Dans la première saison, chaque épisode est divisé en deux, la perspective de Noah et celle d’Alison. La deuxième saison introduit les points de vue de leurs conjoints respectifs, Helen et Cole. La troisième saison propose une vision étrangère sur la société américaine et ses mœurs avec le point de vue de Juliette, une universitaire française venue enseigner temporairement aux Etats-Unis.

La subjectivité de cette narration éloigne les personnages des clichés en donnant de la profondeur à leurs caractéristiques tout en laissant chacun se faire sa propre opinion sur les situations présentées, sans imposer une morale.

La complexité des personnages et de leurs relations se dessine au fil des épisodes. Noah, Alison, Helen et Cole sont les quatre piliers de l’intrigue. Noah le professeur de lycée de Brooklyn, père de quatre enfants, marié à son premier amour, Helen, ne correspond pas, à première vue, à l’image d’un coureur de jupons capable d’avoir une aventure extraconjugale. La découverte de ses frustrations personnelles qui l’ont poussé vers l’adultère se fait au fur et à mesure. Alison représente pour lui une échappatoire à un mariage avec une femme dont la perfection l’étouffe. Cependant, l’insouciance apparente d’Alison n’est qu’illusoire. Un drame est survenu dans la vie d’Alison et Cole quelques années auparavant. Bien que les deux soient très proches depuis l’enfance, leurs divergences quant à la manière de gérer ce drame les éloignent l’un de l’autre. Cole symbolise la population d’origine de Montauk, celle qui ne supporte pas de voir sa ville envahie par de riches new-yorkais l’été. Alison désire plus que tout s’évader de Montauk sans jamais vraiment y parvenir.  

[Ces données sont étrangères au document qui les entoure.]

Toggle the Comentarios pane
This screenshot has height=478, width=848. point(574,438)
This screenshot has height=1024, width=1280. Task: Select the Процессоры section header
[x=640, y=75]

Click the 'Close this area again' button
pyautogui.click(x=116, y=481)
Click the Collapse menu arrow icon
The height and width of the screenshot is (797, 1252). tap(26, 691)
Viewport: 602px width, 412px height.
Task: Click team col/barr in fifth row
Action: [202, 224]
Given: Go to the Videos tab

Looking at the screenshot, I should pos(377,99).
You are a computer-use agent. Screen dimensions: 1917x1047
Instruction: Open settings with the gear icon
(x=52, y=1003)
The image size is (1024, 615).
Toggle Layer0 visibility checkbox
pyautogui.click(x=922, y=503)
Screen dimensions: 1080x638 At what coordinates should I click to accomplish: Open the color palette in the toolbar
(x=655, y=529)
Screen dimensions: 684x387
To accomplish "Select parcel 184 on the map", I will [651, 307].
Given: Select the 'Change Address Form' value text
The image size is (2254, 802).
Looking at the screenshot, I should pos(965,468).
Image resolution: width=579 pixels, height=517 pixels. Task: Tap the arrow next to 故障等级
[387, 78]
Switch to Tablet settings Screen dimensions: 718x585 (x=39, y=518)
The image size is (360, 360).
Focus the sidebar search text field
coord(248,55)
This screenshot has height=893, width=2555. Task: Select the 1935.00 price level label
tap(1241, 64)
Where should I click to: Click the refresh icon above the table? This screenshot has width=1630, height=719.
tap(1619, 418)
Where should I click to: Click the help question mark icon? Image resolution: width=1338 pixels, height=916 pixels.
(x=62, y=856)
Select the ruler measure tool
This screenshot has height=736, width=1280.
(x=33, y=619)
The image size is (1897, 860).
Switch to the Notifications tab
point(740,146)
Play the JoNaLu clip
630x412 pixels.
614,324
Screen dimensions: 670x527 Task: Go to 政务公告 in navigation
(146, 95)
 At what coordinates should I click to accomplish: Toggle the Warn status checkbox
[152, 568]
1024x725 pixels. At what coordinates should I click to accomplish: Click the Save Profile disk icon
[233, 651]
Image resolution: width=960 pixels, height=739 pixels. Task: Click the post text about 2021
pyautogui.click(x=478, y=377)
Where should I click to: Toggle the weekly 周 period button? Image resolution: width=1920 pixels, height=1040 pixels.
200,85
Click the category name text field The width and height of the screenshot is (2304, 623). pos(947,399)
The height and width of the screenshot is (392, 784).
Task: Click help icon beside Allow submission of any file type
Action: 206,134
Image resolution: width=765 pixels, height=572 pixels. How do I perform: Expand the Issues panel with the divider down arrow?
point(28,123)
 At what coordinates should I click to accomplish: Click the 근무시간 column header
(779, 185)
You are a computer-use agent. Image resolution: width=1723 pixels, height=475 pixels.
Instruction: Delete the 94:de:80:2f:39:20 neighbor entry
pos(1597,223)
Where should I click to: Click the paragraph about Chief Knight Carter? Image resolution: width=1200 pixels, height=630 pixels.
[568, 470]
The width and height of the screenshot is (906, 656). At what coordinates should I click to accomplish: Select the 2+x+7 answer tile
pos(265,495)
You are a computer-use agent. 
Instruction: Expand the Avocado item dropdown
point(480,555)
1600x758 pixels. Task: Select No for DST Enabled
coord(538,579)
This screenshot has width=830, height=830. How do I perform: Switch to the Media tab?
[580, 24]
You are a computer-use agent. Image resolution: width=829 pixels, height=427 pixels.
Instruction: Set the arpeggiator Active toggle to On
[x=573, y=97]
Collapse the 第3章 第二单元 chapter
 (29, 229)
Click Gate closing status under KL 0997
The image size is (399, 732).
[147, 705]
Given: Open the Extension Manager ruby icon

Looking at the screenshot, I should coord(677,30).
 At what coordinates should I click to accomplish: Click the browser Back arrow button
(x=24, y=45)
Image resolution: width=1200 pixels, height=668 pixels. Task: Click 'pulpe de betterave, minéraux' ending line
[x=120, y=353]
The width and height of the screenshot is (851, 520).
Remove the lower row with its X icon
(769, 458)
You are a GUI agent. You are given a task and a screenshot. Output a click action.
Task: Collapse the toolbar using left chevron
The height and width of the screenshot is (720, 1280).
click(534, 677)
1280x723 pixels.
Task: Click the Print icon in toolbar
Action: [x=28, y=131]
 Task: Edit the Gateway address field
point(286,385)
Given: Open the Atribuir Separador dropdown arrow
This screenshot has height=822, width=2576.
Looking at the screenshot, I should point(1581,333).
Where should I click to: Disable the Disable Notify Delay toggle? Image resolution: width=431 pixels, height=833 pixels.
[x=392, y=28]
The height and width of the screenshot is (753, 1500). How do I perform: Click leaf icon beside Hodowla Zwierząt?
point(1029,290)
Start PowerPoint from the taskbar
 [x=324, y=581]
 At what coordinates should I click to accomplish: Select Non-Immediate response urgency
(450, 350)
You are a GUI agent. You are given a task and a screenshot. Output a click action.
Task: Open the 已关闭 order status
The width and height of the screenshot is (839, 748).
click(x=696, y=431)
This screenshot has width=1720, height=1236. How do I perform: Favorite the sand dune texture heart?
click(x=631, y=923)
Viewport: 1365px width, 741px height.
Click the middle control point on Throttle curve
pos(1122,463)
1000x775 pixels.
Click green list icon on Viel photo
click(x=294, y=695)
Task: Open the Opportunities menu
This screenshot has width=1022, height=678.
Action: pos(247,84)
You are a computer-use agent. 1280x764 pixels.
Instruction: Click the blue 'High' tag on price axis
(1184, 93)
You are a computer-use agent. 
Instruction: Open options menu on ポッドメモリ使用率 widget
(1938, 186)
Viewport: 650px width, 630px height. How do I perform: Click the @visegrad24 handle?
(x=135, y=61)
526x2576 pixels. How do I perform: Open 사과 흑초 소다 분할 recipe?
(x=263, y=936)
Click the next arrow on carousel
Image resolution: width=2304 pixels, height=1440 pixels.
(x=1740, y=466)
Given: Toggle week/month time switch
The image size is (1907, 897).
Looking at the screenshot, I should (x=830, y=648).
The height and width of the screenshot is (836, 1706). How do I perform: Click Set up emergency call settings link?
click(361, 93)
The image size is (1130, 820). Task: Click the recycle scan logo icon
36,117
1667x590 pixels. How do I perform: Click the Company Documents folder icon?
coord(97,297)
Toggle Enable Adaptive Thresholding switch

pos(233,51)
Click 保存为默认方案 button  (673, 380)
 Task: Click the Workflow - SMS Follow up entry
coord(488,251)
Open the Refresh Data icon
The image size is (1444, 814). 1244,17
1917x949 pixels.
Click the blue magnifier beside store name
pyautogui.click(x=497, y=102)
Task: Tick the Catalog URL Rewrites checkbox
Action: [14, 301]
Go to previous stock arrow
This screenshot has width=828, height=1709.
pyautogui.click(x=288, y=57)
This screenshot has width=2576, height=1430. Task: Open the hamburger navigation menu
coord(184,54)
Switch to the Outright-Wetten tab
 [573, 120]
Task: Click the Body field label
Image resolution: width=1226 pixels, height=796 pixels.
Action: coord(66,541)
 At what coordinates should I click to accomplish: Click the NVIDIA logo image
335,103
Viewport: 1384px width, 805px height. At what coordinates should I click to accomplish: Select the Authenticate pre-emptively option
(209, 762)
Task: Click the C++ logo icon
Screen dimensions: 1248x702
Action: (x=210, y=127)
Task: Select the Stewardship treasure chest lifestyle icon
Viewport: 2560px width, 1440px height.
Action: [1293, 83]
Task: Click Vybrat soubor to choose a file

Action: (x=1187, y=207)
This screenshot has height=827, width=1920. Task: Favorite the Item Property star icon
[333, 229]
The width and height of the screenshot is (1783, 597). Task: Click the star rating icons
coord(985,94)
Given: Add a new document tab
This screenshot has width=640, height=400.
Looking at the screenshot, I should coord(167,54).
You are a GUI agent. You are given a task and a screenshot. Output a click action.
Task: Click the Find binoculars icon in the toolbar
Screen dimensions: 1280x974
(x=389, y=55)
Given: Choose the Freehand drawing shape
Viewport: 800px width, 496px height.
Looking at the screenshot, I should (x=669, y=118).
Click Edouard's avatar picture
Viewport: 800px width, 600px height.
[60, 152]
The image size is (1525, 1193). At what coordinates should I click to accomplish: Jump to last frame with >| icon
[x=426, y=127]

Le format série rend particulièrement efficace l’utilisation de l’effet Rashomon pour élaborer un profil psychologique des personnages sur un fond de résolution de crime sans mettre au plan principal l’enquête. En effet, la longueur de ce format, donne une possibilité d’inclure un nombre plus important d’arcs narratifs et laisse une grande liberté aux réalisateurs de décider l’importance de chaque arc narratif.